May
28

Six Parts To An Options Contract

By Frank

All of us students of options trading have heard that the number one reason, the most common element of FAILIRE to make it to the level of professional trading is a lack of proper portfolio management.What’s the problem? Why don’t people get it? Why isn’t it obvious that if you don’t handle your money correctly, you’ll soon have to more money to handle?

Having been a student of options trading now for long enough to have learned some hard lessons, I herein suggest that while there are many reasons and an entire myriad of complex individual stories out there, the basic and largest reason that students of options trading don’t reach their goal is this: Most of these students chase PROFITS instead of PROCESS.

A word of explanation: Of course, we’re all in this to make money. Of course, profits are our ultimate goal.

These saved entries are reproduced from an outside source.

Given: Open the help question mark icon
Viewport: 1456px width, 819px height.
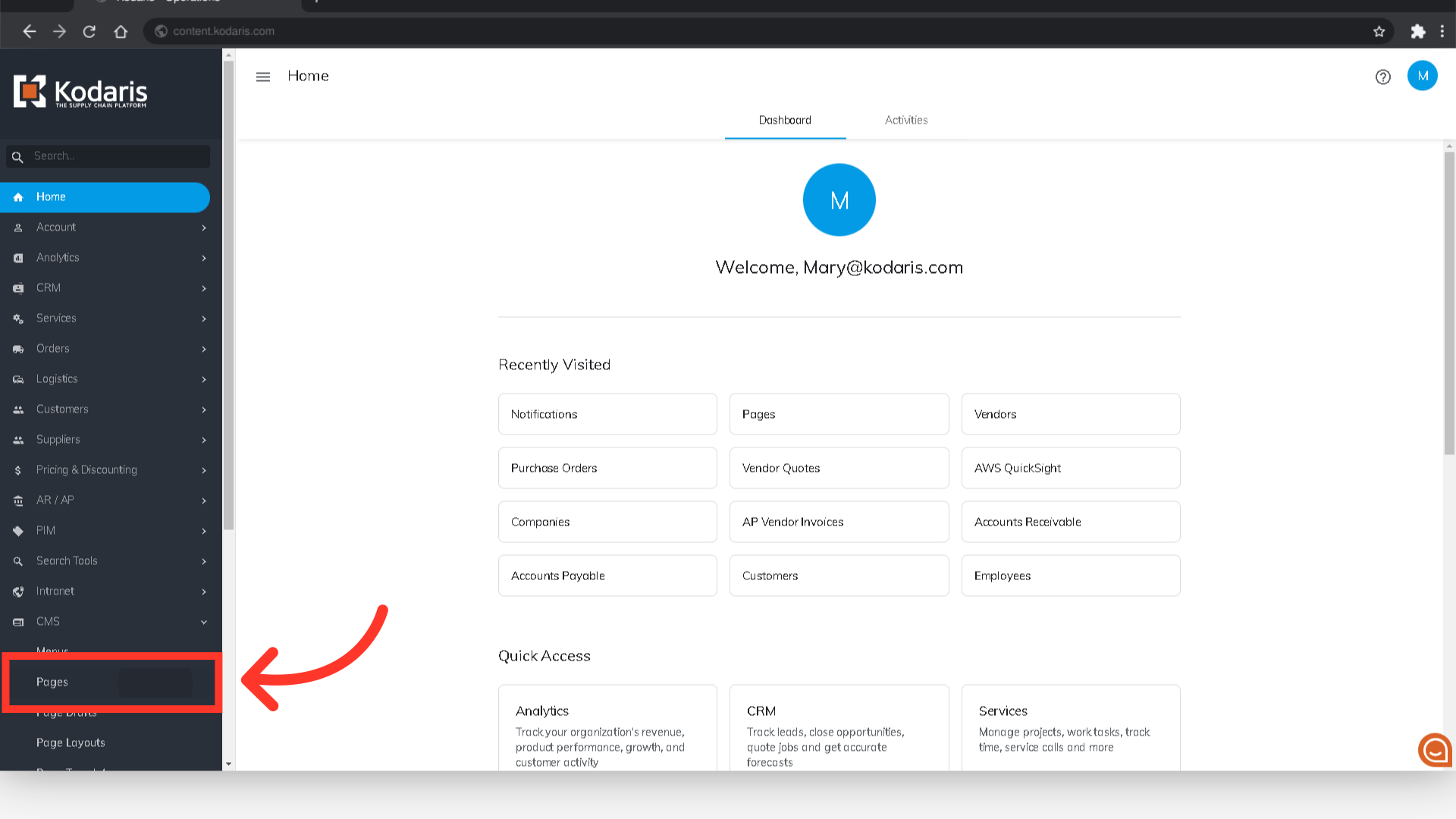Looking at the screenshot, I should tap(1382, 77).
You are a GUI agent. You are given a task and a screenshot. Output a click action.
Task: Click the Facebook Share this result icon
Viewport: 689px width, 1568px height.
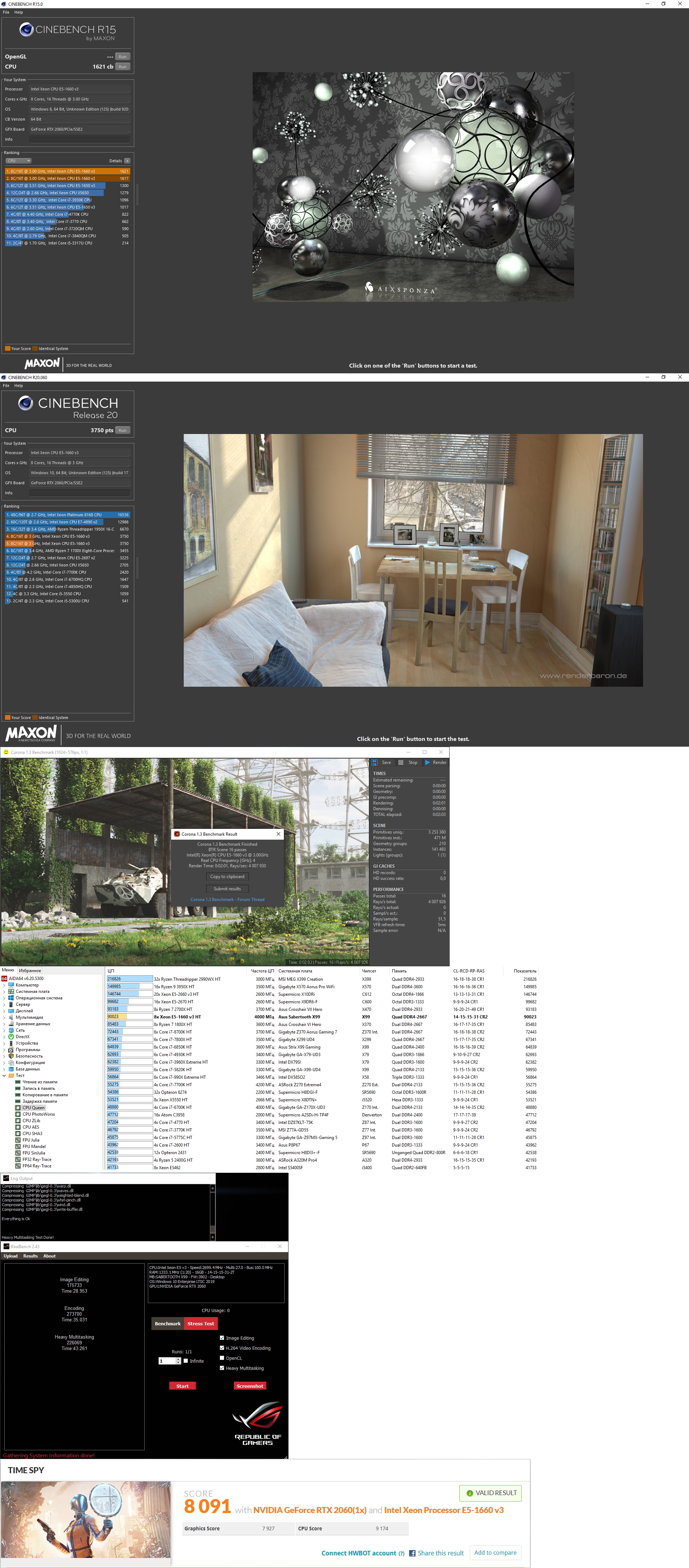tap(412, 1553)
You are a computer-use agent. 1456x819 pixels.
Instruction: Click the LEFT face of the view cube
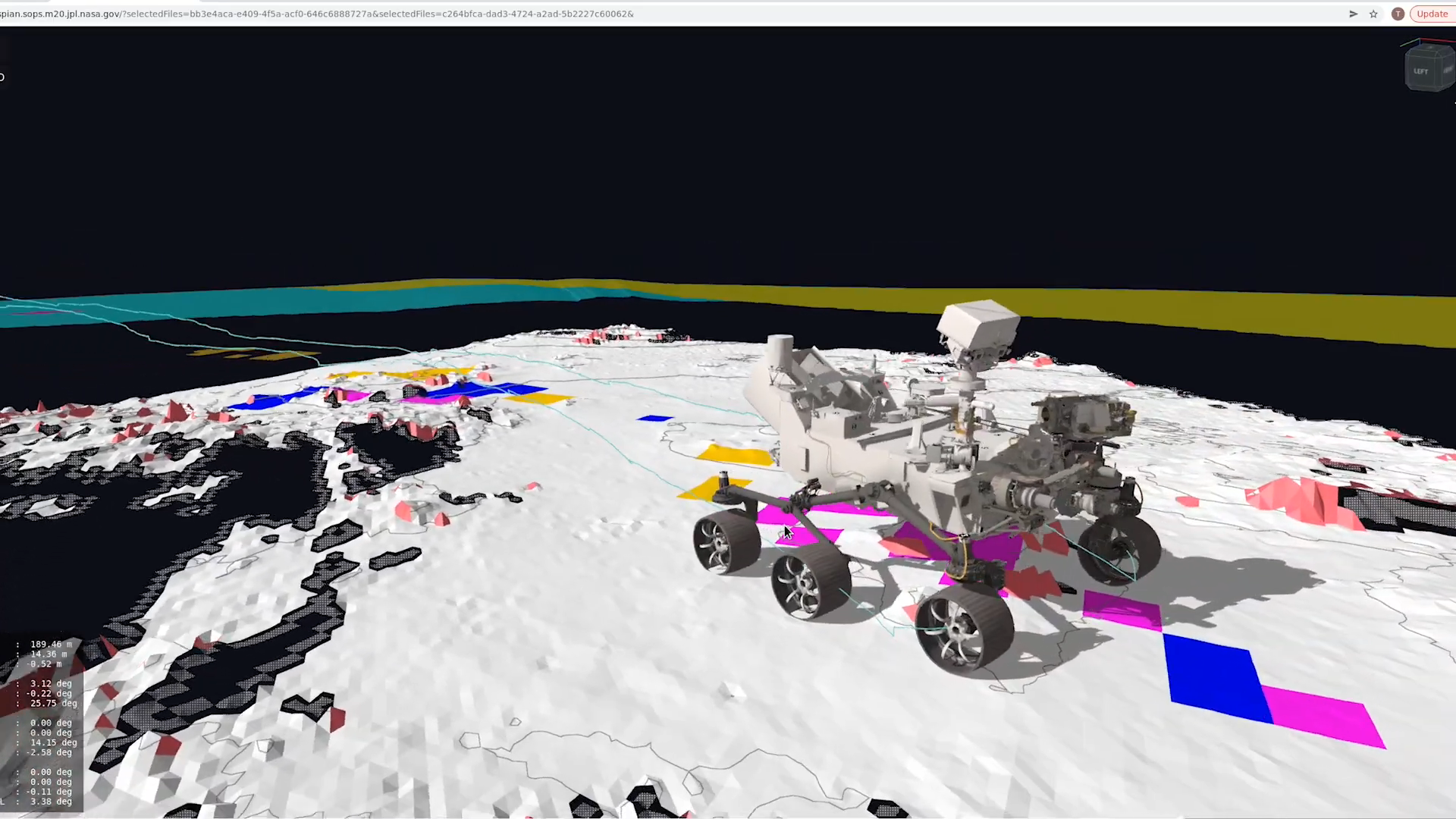tap(1421, 71)
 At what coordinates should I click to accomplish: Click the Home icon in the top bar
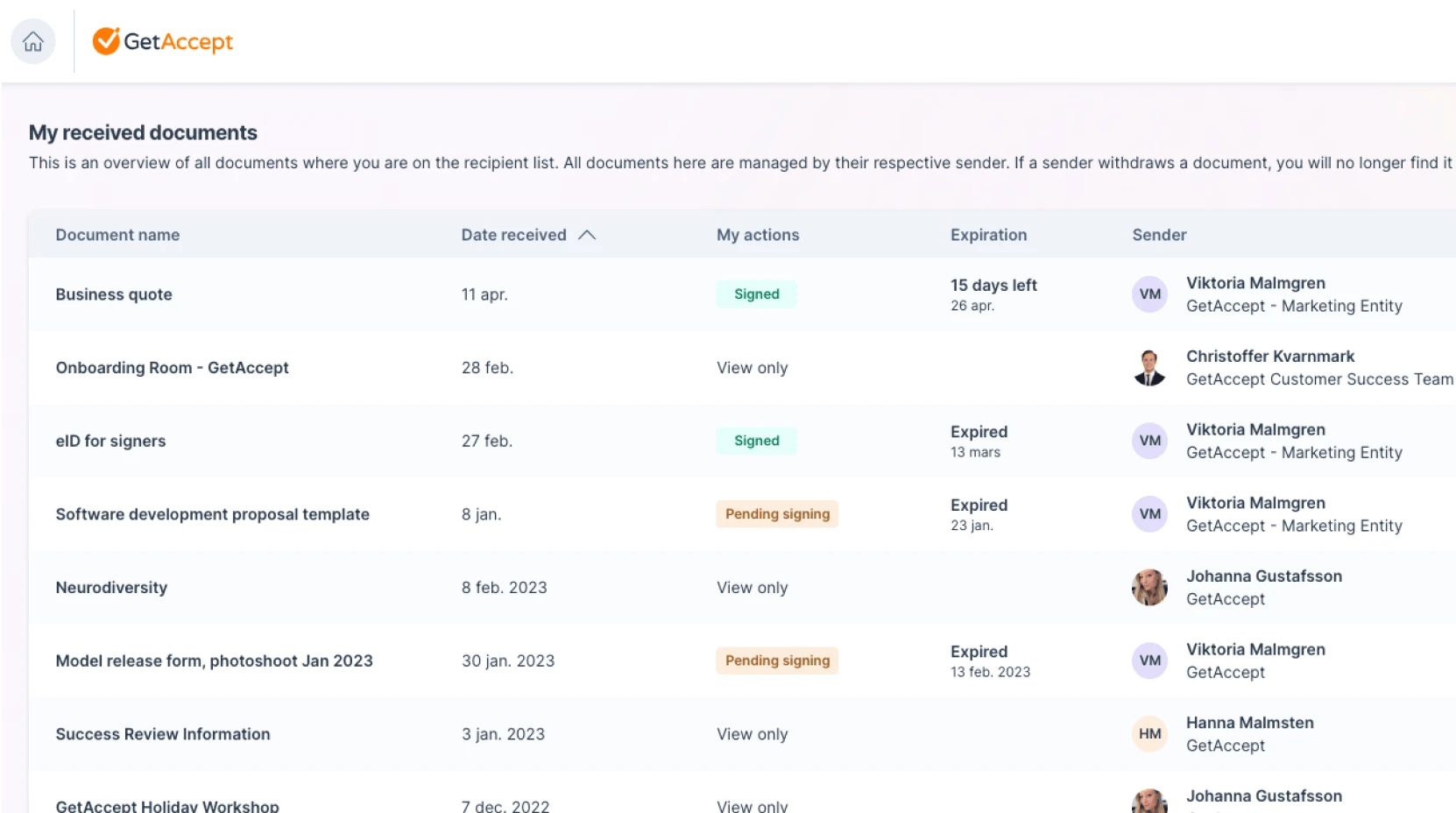pos(32,41)
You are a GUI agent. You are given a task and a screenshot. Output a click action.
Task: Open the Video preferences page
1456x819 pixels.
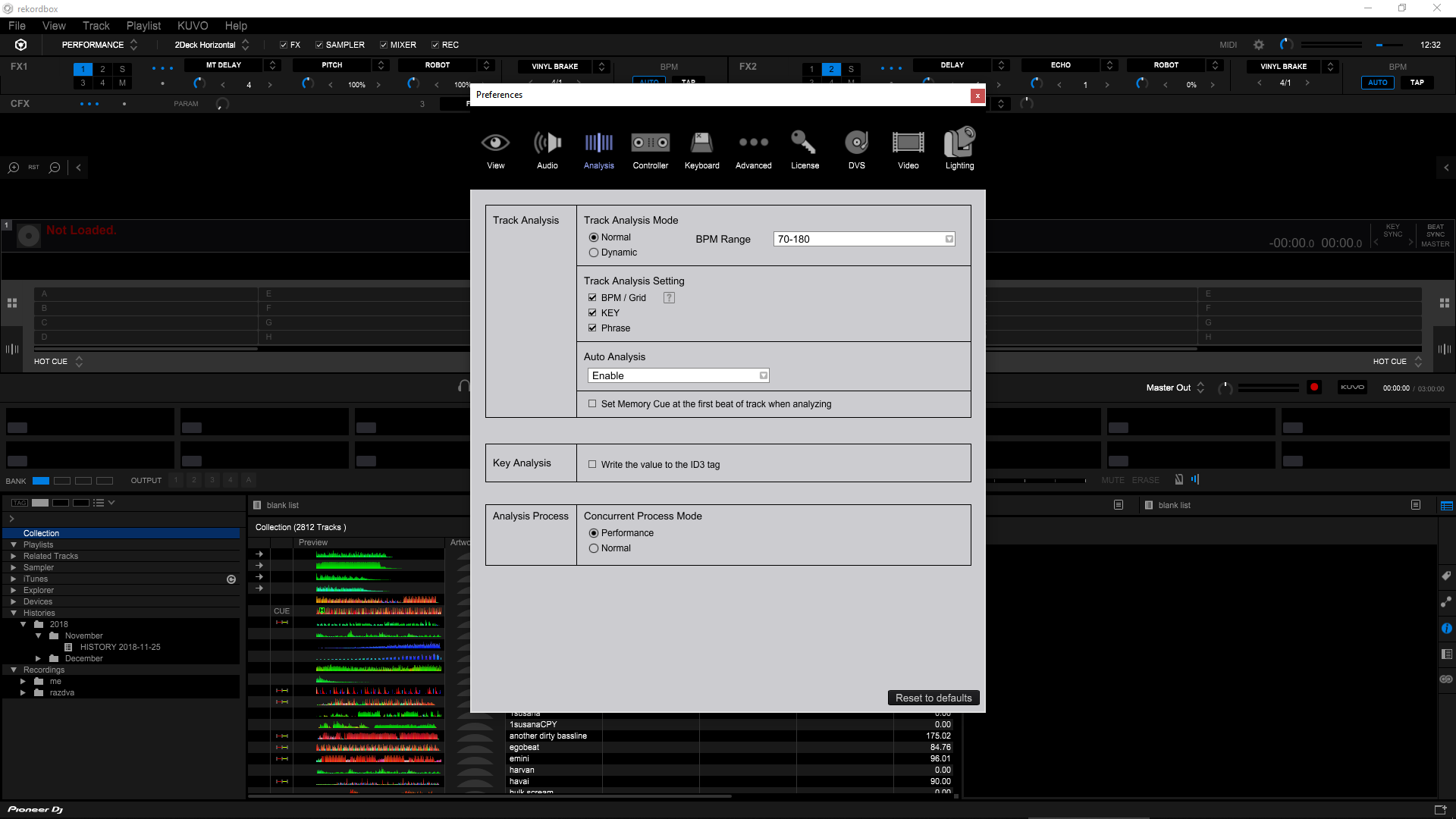pos(908,149)
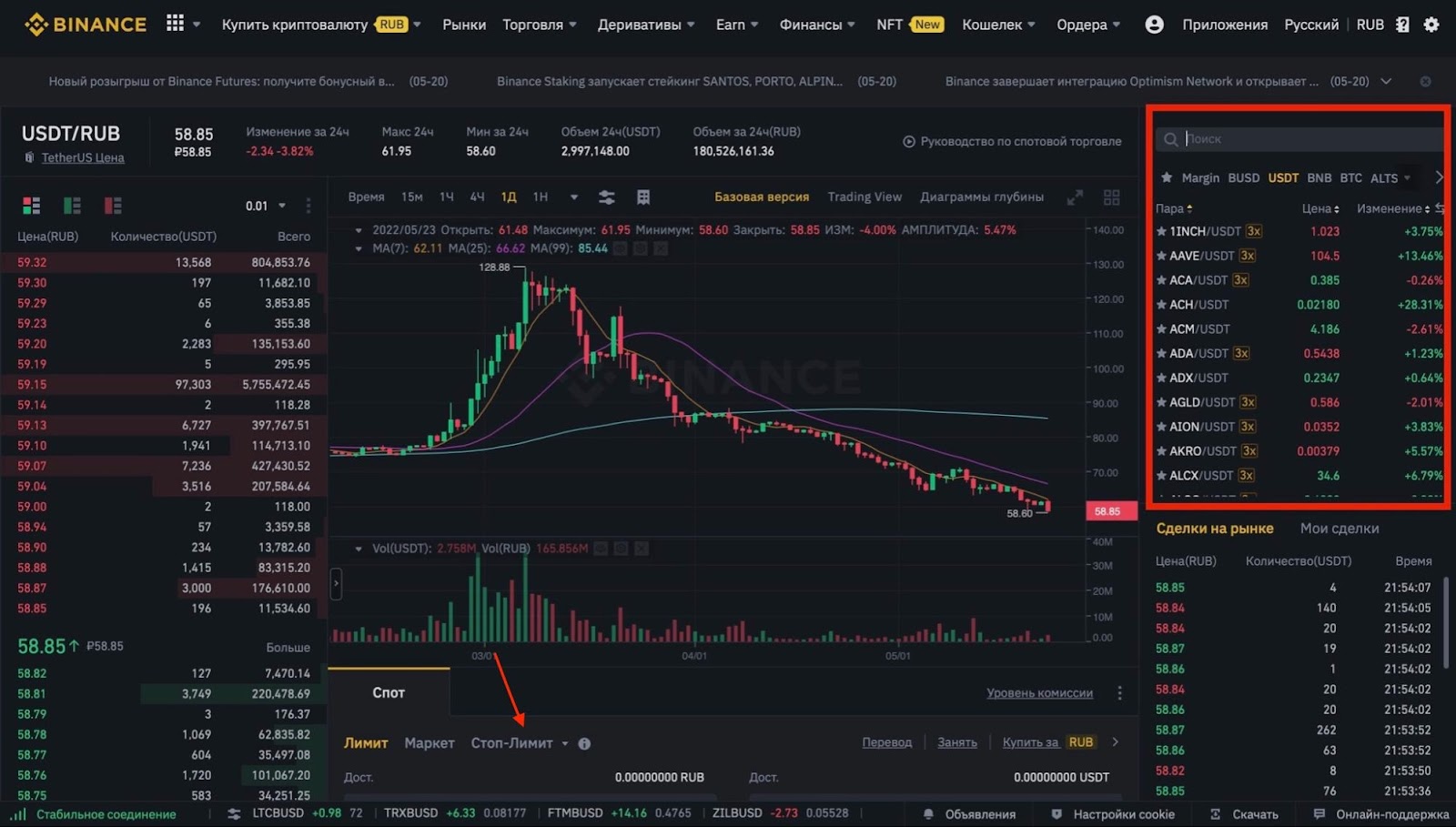Open the user profile icon

(1155, 25)
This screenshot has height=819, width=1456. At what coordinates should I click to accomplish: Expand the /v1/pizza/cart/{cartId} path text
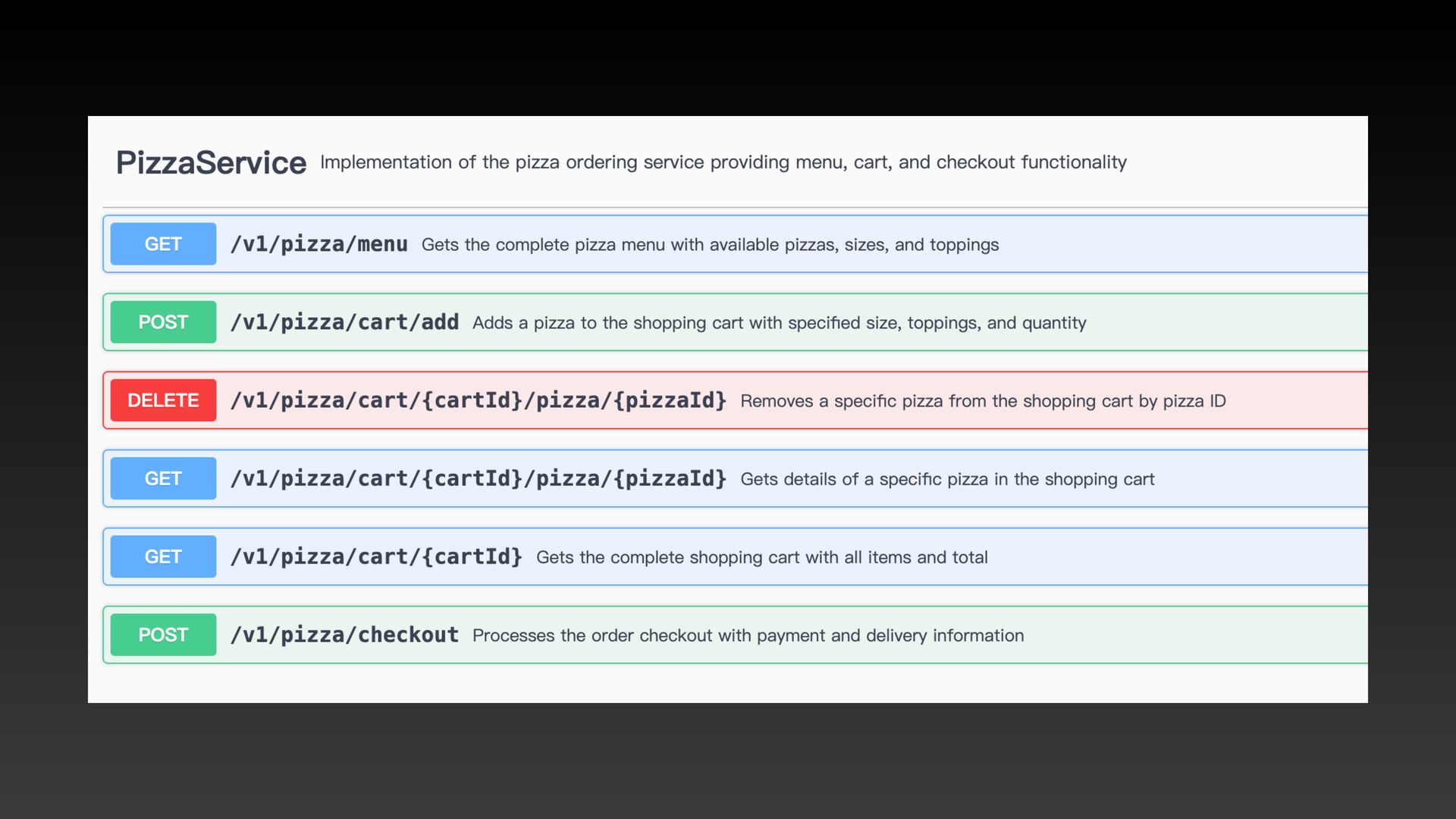click(376, 557)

The challenge is that trading options is not as easy as it might appear or, perhaps, as easy as it is sometimes presented by educational companies. For example, many trading students begin their training career by studying and trading stocks or equities. In this well-known and easily understood process, you buy at one price and, if and when the stock goes up on price, you can sell and make a PROFIT. If the price, after you buy the stock, goes down, you take a loss. (If you learn short trading, the process is the exact opposite and you can make money when the price goes down. But it’s still a one-to-one process — straight-forward and simple.)

But in options trading, the very definition of an options contract tells you that there are several factors, other than the price, to consider.

Here are the six parts to any options contract:

a. A price at which the contract becomes effective, called a strike price
b. A specific time frame, at the end of which the contract becomes null and void
c. A complex connection to what is called volatility or the amount of erratic-ness in the marketplace
d. The current price of the stock or equity upon which this contract is centered
e. The current interests rates in the market
f. The amount of potential dividends.

Because of these factors, you can BUY or SELL and have the price of the stock go UP or DOWN, in any combination, and you can still LOSE money. Just the fact that the clock is ticking as you hold an options position can cause you to lose or gain money. News breaking out in the marketplace can change a trade that’s making money to one that’s now starting to lose money, etc., etc.

I’ve stressed the LOSING of money in these examples because that’s what most students of options do, especially at the beginning of their careers.

So, what’s the KEY to surviving one’s trading curve and LEARNING to trade while not losing so much money that he never makes it to the PROFIT part?

Simple, though not easy: FORGET about profit-making! As a student of options, you must FOCUS on the PROCESS of trading. Have, as your goal, LEARNING how to trade. Profits will come in due time, my friend, in due time.